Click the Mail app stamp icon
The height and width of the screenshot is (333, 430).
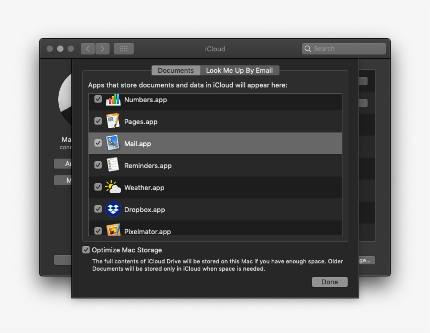[x=113, y=143]
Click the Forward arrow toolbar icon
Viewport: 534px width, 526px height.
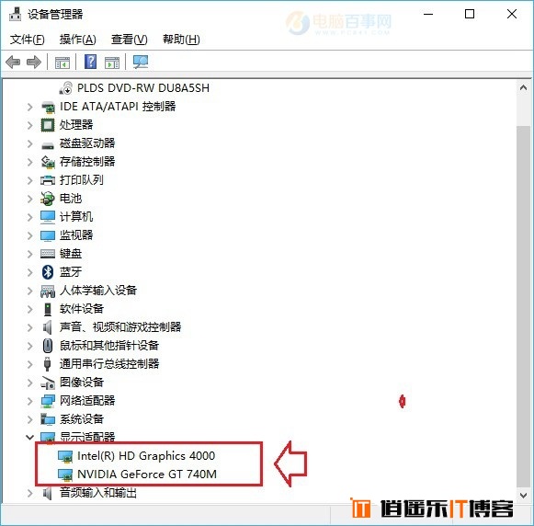click(34, 63)
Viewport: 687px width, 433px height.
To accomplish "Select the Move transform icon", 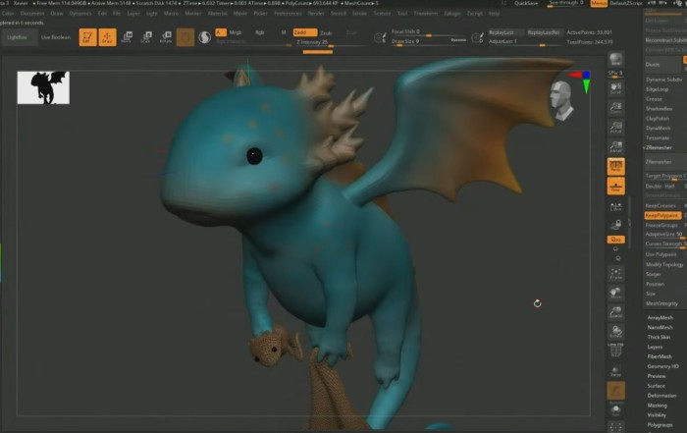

====

# Your assignment:
All lines from the line containing "Click the Forward arrow toolbar icon" through the end of the listing above are to be given again exactly; pictures are not part of the copy.

# Answer below:
Click the Forward arrow toolbar icon
Viewport: 534px width, 526px height.
click(34, 63)
Viewport: 687px width, 433px height.
To accomplish "Select the Move transform icon", 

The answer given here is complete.